The name Bodinbo is recorded on Timothy Pont's early 17th-century map and also on Joan Blaeu's 1662 maps Præfectura Renfroana and Levinia Vicecomitatus, derived from Pont's work. The island may have been included and named on these maps due to its significance as a hazard to shipping.

John Ainslie's map of 1800 shows the bow-shaped or elipsical island within the flow of the river prior to the construction of the training dike that was built circa 1857 to reduce the width of the river with a view to increasing the water current's scouring of the river bed, making it deeper and less prone to silting up. The Erskine Ferry was operational by this date; however, at this time it ran from Donald's Quay, slightly further downstream.
The old bank of the River Clyde in this area runs close to the Clyde Coastal Path and is lined with trees.

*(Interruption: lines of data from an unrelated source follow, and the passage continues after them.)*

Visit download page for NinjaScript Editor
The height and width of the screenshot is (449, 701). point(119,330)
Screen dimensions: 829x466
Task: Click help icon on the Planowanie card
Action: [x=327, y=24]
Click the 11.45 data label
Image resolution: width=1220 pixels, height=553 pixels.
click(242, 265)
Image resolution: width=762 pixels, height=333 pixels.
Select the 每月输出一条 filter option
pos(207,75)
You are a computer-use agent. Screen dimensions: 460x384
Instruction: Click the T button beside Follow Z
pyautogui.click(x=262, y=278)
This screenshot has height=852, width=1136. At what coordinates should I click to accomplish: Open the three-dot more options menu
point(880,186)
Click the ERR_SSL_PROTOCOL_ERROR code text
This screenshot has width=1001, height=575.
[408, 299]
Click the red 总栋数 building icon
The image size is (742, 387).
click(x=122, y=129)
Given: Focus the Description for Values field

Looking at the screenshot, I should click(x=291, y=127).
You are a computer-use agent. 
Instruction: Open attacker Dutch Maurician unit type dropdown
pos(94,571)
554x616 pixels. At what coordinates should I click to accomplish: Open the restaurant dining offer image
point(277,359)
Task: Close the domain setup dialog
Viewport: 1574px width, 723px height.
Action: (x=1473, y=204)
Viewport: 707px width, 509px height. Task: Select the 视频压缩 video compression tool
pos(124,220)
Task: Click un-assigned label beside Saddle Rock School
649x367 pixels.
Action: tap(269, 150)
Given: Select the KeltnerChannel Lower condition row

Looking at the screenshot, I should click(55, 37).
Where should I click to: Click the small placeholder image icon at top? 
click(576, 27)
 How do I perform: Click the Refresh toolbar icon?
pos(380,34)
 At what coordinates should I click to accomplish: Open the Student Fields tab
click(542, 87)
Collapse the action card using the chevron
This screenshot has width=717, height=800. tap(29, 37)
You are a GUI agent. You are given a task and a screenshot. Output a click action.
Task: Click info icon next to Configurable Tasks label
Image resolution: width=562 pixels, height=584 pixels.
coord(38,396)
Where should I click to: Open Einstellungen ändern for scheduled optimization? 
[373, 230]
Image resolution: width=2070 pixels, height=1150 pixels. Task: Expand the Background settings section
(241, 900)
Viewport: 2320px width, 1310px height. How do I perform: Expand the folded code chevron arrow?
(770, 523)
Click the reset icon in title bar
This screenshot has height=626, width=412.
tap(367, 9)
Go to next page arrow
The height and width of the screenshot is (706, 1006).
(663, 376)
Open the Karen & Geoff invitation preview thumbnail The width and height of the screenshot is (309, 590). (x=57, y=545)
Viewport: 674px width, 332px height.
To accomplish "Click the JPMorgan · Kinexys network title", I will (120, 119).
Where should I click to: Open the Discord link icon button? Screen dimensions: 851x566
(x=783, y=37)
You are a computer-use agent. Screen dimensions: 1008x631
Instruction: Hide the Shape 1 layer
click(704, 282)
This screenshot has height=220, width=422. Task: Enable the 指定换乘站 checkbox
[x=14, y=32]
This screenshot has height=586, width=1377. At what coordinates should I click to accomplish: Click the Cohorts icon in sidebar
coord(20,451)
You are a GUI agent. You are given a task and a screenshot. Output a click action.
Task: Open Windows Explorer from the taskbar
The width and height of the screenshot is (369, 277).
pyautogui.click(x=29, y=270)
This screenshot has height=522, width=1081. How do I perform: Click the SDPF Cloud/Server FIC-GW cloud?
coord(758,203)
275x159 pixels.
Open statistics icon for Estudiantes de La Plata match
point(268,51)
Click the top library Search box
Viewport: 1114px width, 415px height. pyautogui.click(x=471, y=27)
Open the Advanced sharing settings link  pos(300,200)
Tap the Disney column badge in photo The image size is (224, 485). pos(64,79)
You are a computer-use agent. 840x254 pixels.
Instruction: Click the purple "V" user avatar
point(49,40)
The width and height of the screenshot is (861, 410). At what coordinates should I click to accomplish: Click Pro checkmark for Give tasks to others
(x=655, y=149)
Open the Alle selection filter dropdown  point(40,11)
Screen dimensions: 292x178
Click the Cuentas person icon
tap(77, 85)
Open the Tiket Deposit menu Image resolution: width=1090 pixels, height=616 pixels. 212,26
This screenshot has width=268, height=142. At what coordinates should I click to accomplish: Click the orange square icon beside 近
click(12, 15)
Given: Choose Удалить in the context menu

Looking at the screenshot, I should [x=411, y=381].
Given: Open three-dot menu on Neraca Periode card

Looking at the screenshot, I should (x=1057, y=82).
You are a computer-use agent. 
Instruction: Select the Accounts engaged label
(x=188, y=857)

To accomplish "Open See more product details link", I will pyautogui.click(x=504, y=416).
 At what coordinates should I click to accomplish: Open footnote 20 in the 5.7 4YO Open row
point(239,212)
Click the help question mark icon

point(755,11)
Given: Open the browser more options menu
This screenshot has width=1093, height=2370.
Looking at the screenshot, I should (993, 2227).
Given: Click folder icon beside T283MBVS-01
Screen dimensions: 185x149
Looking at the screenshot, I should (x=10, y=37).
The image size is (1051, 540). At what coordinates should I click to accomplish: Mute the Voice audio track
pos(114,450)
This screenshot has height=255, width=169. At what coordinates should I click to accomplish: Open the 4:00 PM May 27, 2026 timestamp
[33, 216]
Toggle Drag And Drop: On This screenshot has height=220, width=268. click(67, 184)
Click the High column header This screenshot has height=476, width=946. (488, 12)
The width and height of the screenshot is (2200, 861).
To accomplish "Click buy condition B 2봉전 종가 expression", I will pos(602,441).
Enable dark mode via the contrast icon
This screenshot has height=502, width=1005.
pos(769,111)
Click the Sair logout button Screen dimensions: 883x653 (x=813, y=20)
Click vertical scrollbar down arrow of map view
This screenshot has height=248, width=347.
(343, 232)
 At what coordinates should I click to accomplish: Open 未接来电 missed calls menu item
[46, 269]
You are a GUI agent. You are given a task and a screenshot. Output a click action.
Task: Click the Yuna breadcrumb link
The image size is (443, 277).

The name may be Scots, as both "bod" and "bo" in place-names refer to sunken rocks or low-lying rocks on the shoreline. The island was originally bow-shaped prior to the silting up of the area behind the training dike.

The OS Name Book gives "Property Plan", "Robinson's Chart of R. Clyde", and "Hugh Paton, Ferry House" as the authorities for the name "Bottombow".

The surface area of the island is given as 0.768 of an acre or 0.31 of a hectare and the maximum height above high water mark is circa 3m or 9 ft.

An "Erskine Harbour" is marked on some maps and this has led to a degree of confusion in that the training dike, island and old river course has on occasion been mistakenly identified as a harbour and jetty.

==Wildlife==
The area is important for its extensive reed beds and diversity of flora. The island's summit lies well above the high water mark and carries typical land based plants such as hawthorn (Crataegus monogyna) shrubs. Brackish water plants dominate the open water saltings and the surrounding silt deposits.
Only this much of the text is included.